— WHAT YOU ARE ASKED TO DO —
Within the listing below, give again exactly the lines between the one containing "Select the 42~44 EU size cell" and the one containing "1200x630 pixels.", inclusive, pictures left aside.

— ENTRIES SUPPLIED —
>>>>
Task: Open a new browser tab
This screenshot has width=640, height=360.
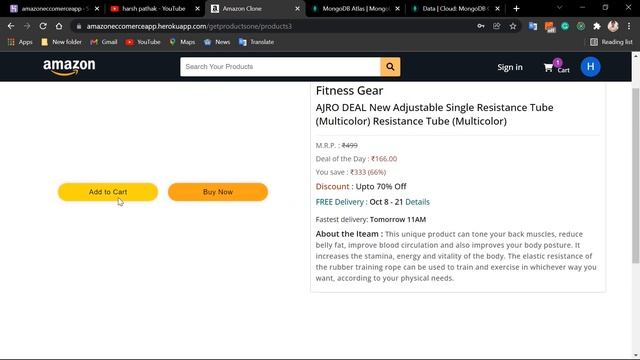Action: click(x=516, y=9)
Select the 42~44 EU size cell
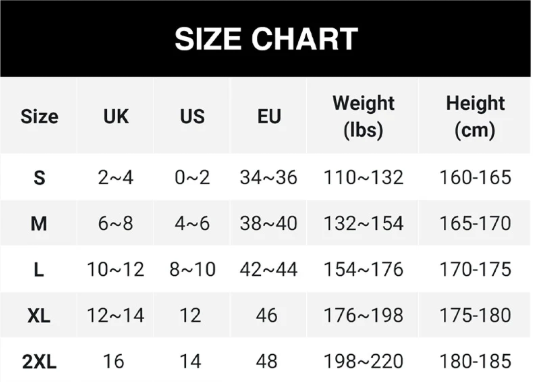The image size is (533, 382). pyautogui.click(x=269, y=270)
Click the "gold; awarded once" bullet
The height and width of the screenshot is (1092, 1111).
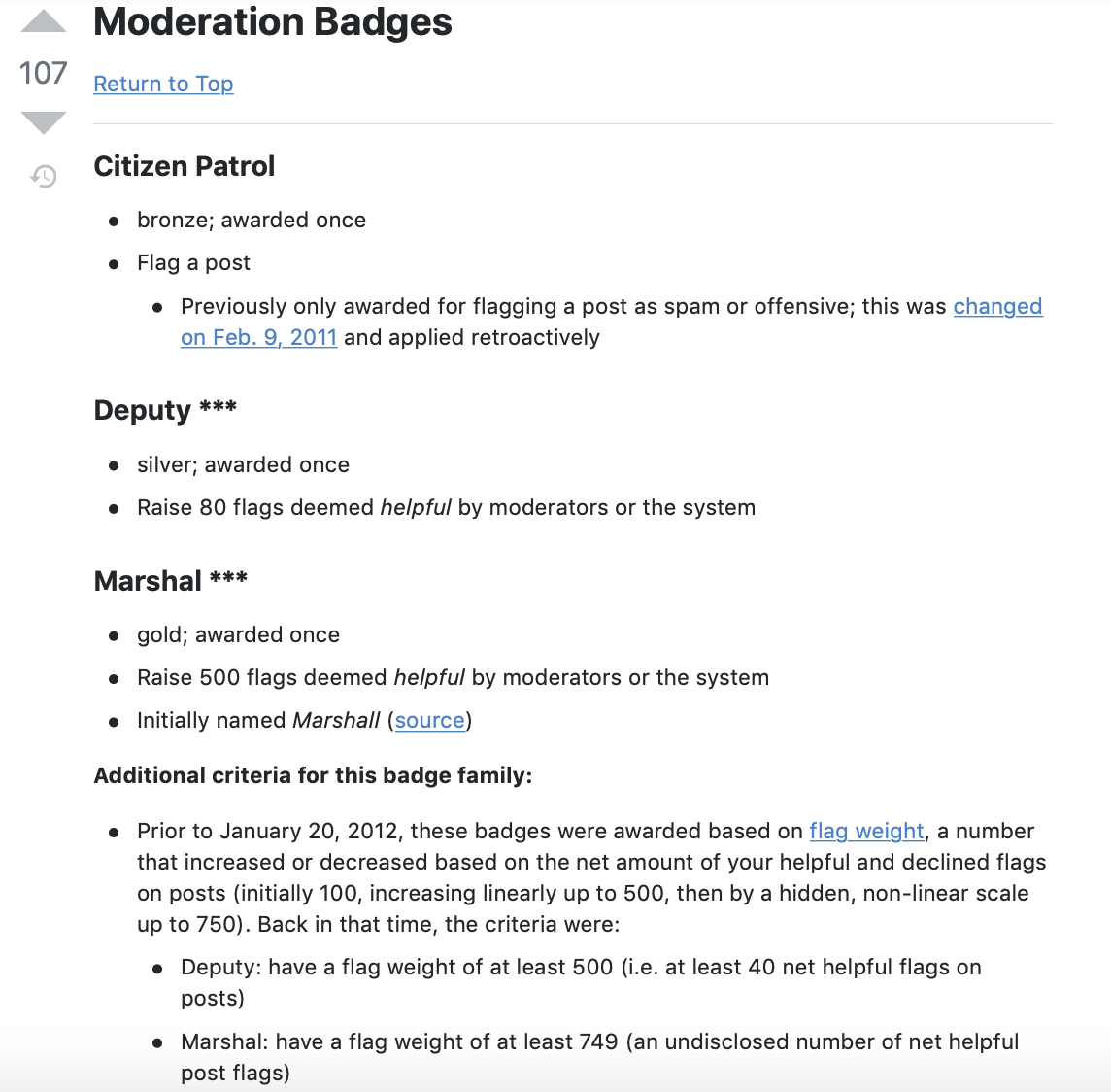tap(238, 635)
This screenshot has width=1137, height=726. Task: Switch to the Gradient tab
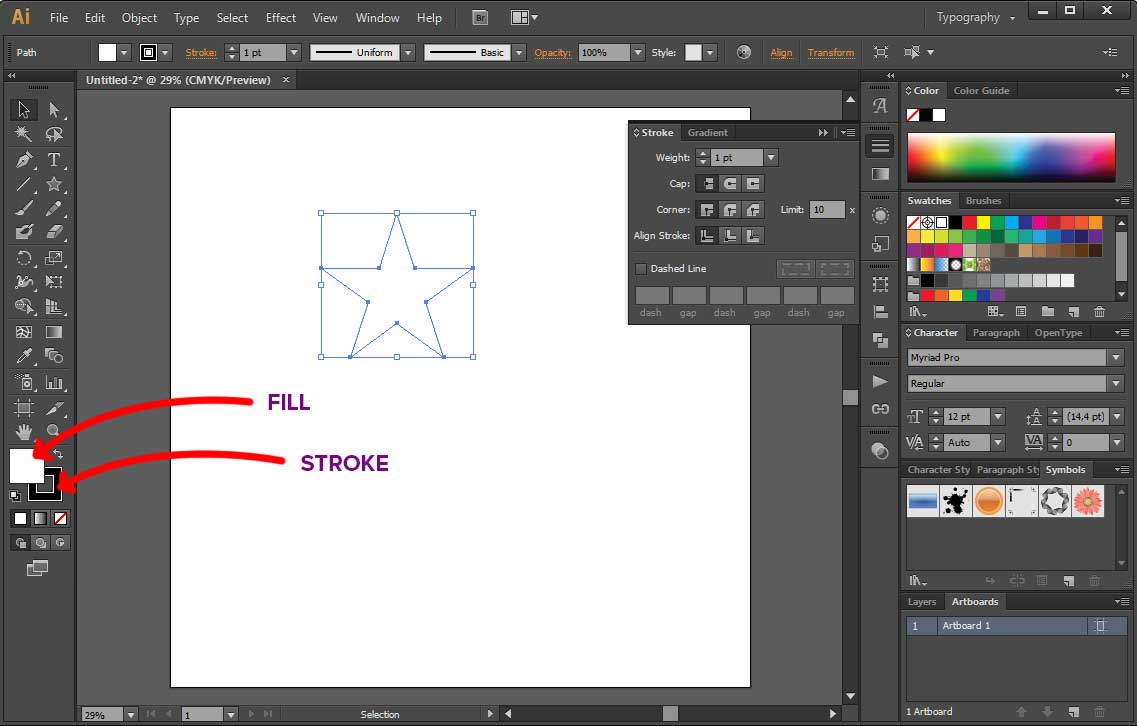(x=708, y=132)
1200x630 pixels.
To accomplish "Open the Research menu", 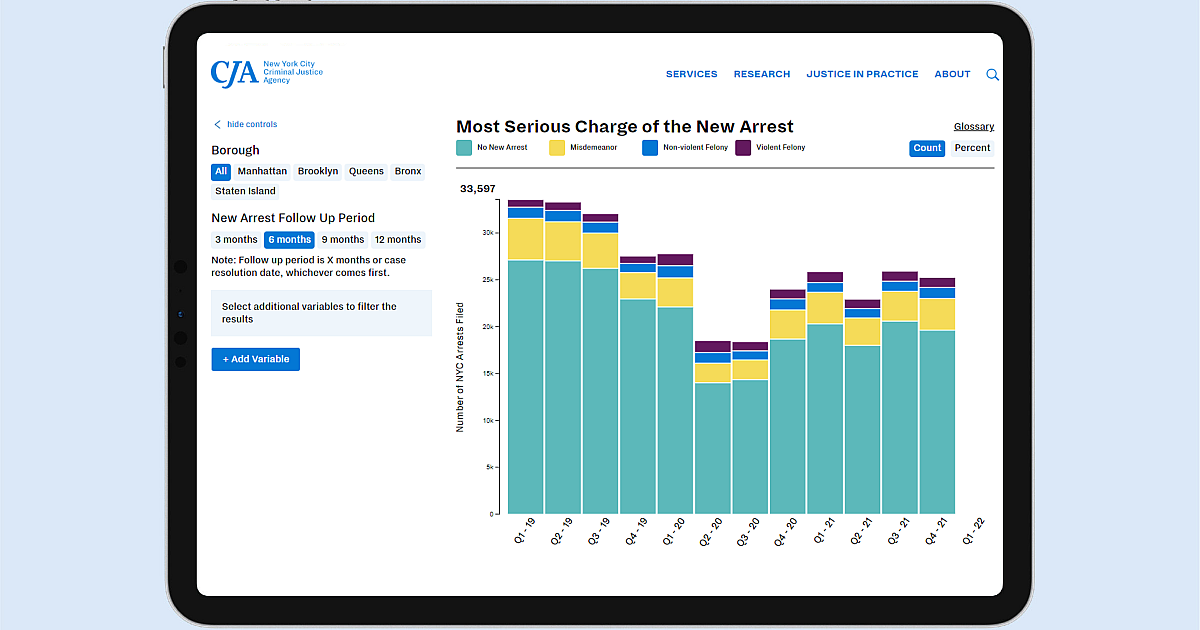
<<<<
>>>>
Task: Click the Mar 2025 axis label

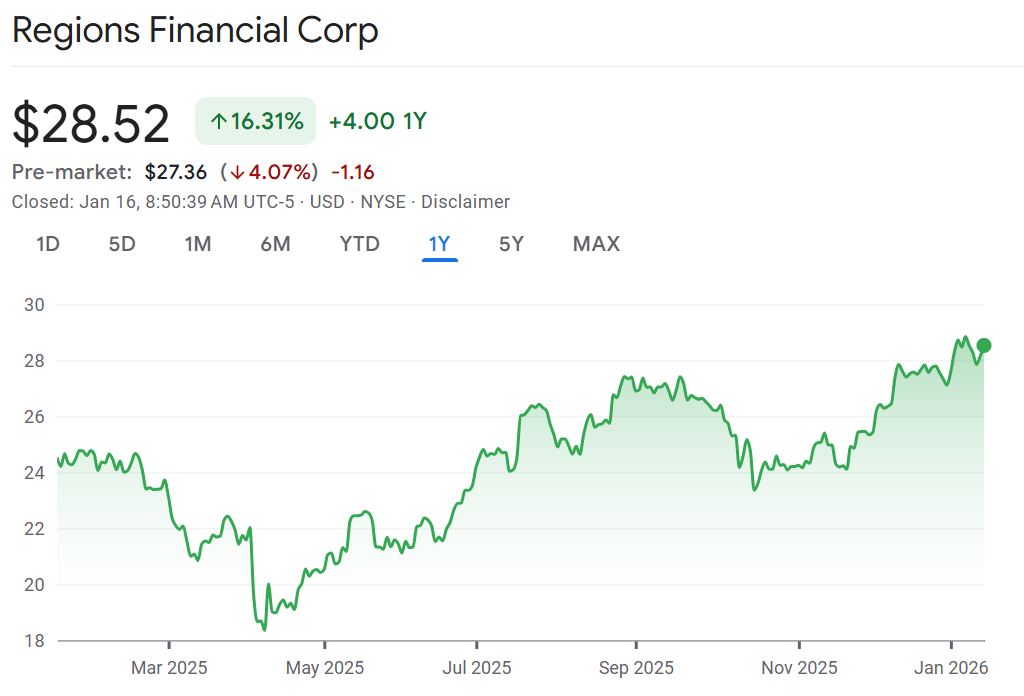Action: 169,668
<<<<
— RESPONSE AREA —
Select the 42~44 EU size cell
The image size is (533, 382). pyautogui.click(x=269, y=270)
Click the "gold; awarded once" bullet
The height and width of the screenshot is (1092, 1111).
tap(238, 635)
This screenshot has width=1137, height=726. Task: Switch to the Gradient tab
(x=708, y=132)
1200x630 pixels.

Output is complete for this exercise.